• **Action item**: From the line holding "BarendrechtNU Agenda Twitter (874, 1902)" to the final line of the entries, set down each line exactly, including both, and nothing more.

(Pixel coordinate grounding data)
=== Section Start ===
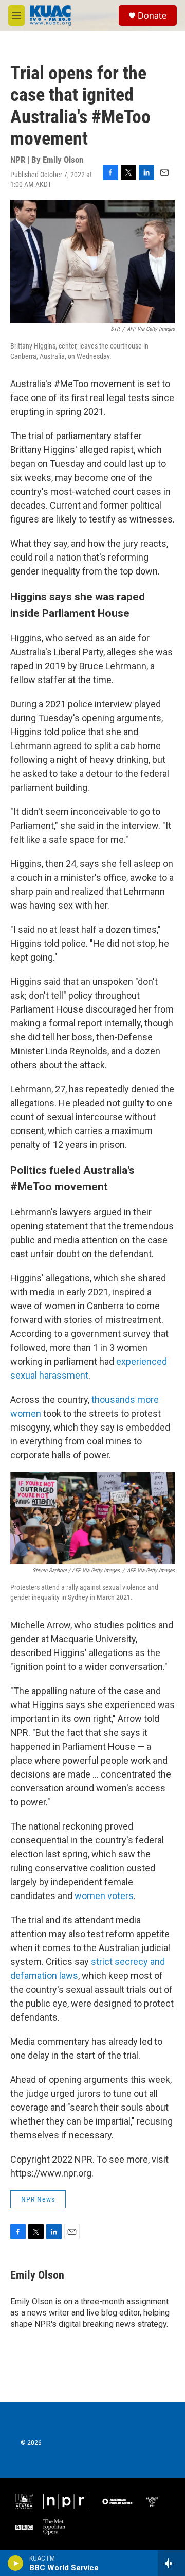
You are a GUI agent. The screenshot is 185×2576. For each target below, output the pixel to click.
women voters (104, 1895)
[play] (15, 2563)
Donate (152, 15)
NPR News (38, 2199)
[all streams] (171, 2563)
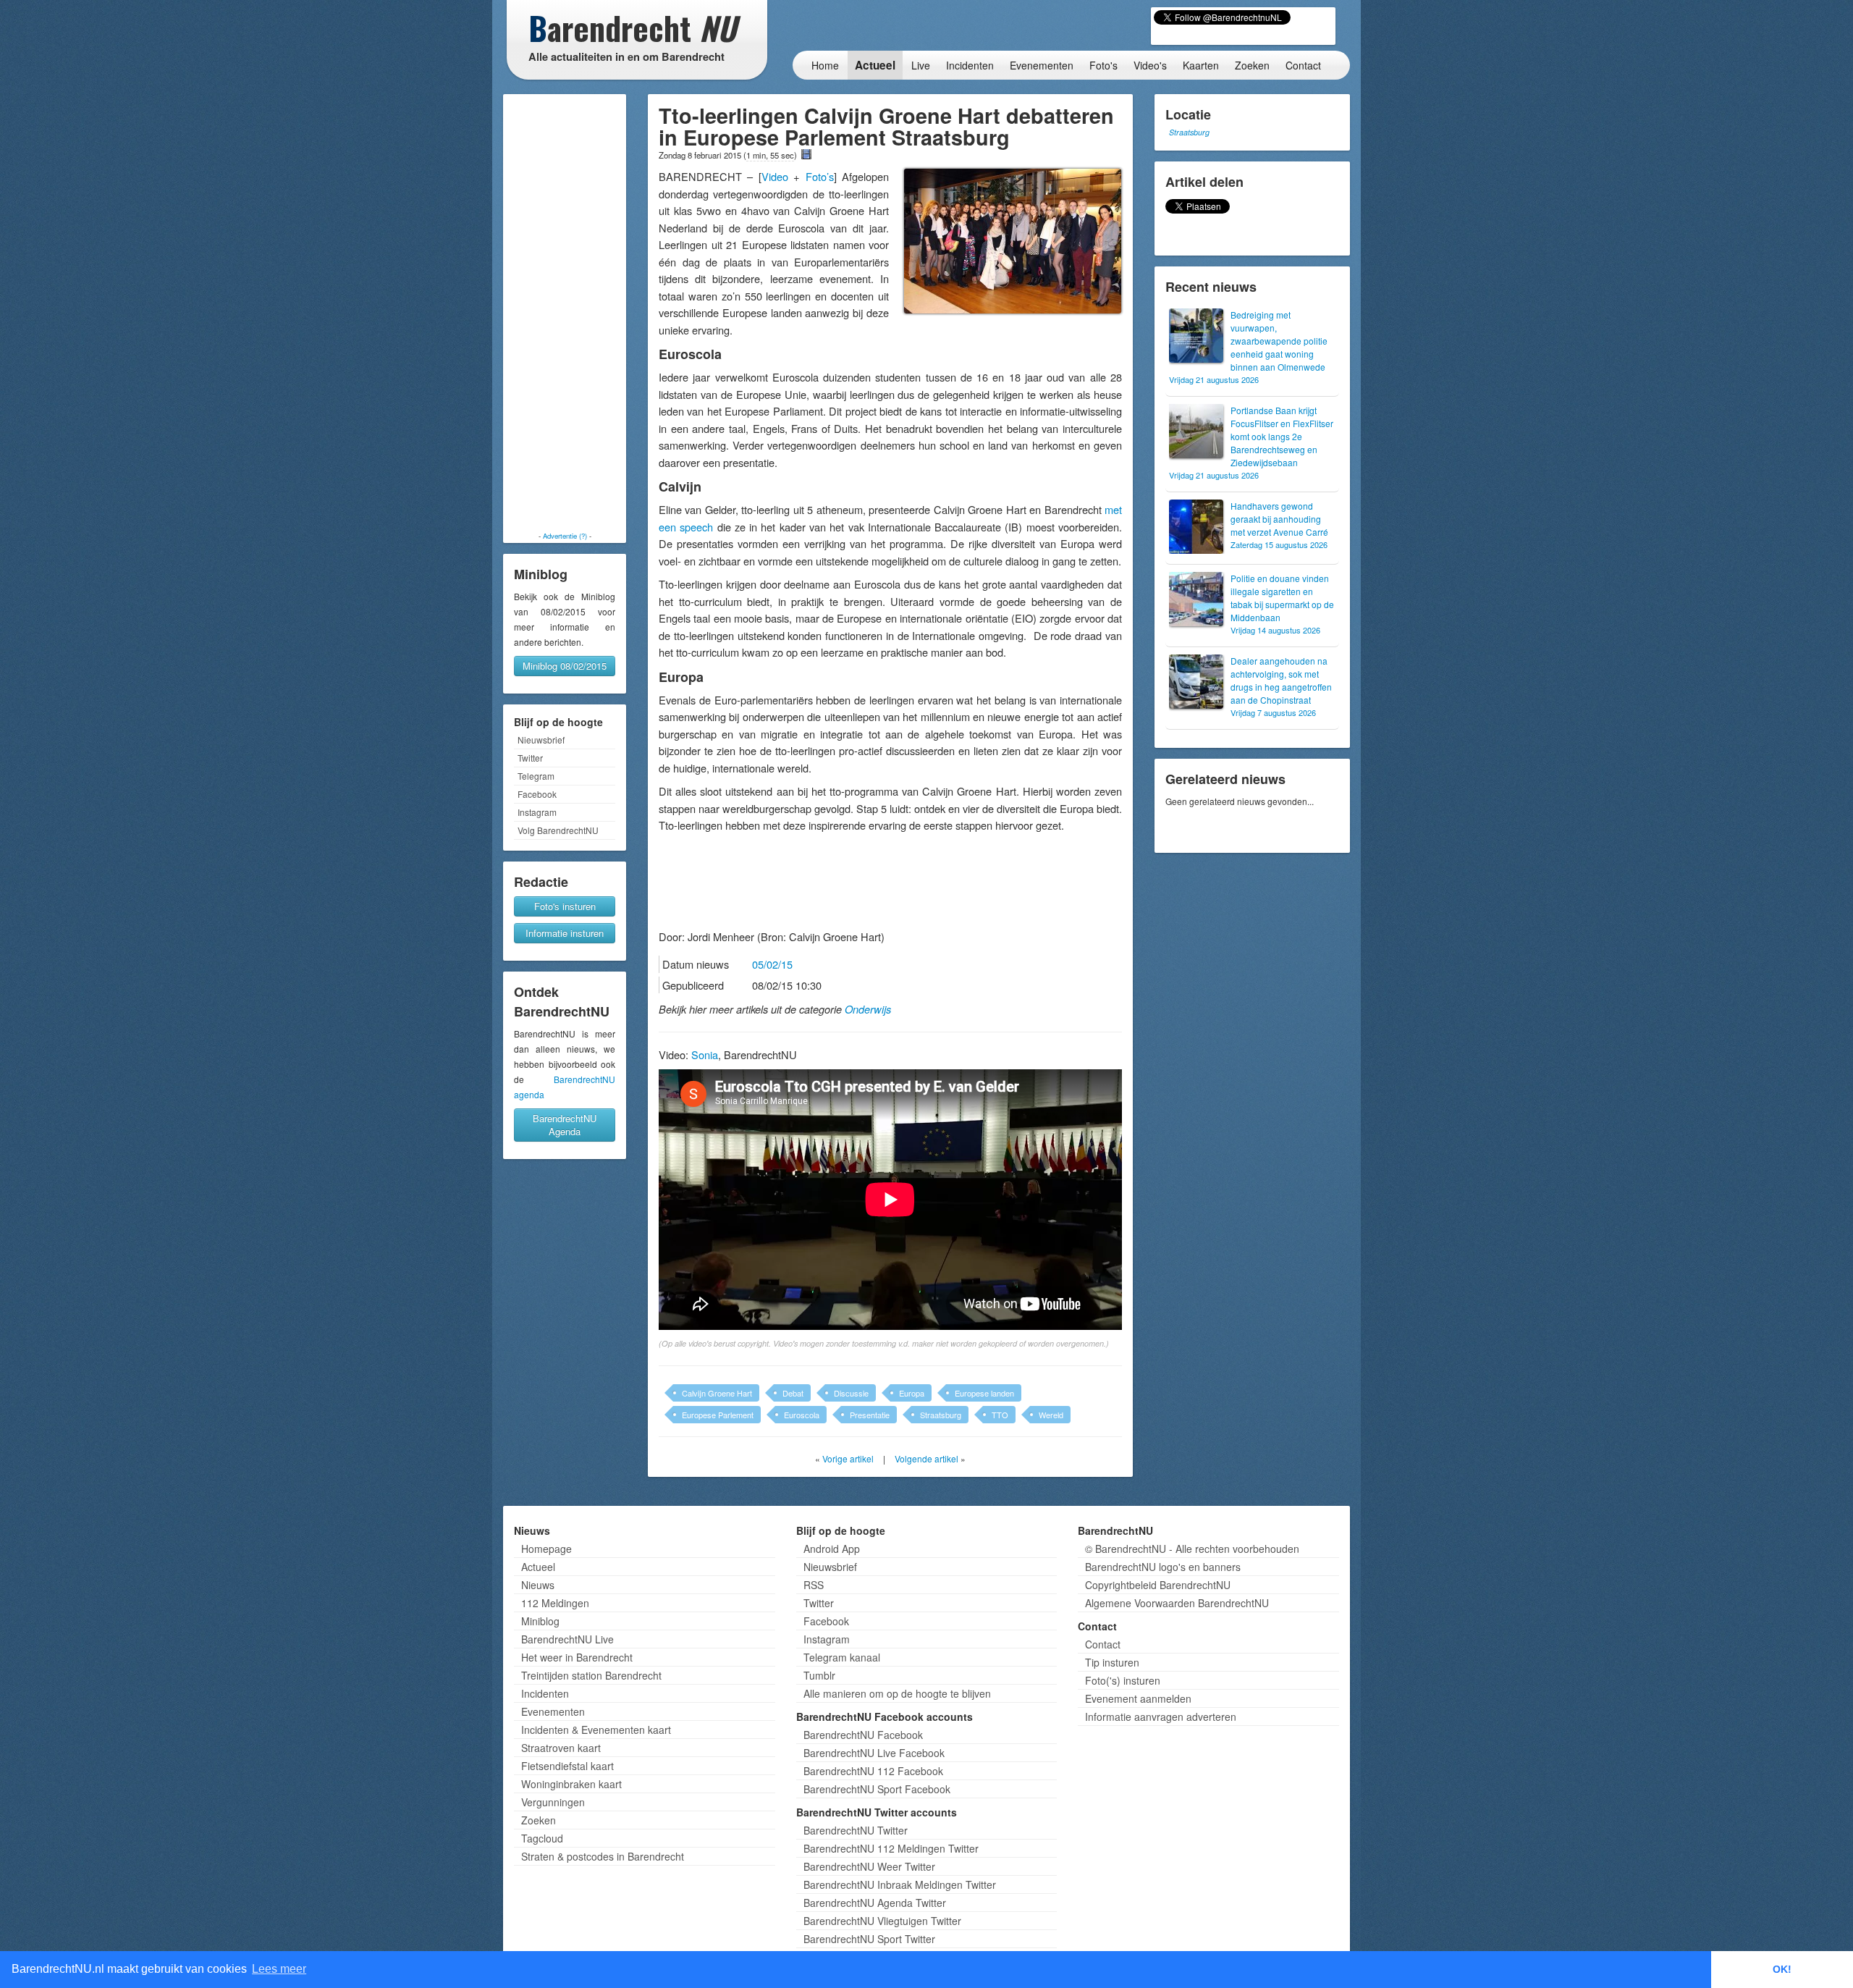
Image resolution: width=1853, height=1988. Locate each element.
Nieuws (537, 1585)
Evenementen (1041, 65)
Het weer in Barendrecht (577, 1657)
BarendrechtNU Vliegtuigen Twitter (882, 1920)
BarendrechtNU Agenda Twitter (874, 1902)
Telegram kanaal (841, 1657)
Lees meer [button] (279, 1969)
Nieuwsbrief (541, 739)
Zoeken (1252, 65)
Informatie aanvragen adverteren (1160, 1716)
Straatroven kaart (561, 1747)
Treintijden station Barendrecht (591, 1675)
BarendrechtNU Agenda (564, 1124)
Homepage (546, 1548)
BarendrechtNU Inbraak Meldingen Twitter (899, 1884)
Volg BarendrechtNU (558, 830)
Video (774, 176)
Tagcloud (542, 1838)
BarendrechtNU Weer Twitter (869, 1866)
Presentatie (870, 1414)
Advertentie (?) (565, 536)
=== Section End ===
• **Written answer**:
BarendrechtNU Agenda Twitter (874, 1902)
Telegram kanaal (841, 1657)
Lees meer [button] (279, 1969)
Nieuwsbrief (541, 739)
Zoeken (1252, 65)
Informatie aanvragen adverteren (1160, 1716)
Straatroven kaart (561, 1747)
Treintijden station Barendrecht (591, 1675)
BarendrechtNU Agenda (564, 1124)
Homepage (546, 1548)
BarendrechtNU Inbraak Meldingen Twitter (899, 1884)
Volg BarendrechtNU (558, 830)
Video (774, 176)
Tagcloud (542, 1838)
BarendrechtNU Weer Twitter (869, 1866)
Presentatie (870, 1414)
Advertentie (?) (565, 536)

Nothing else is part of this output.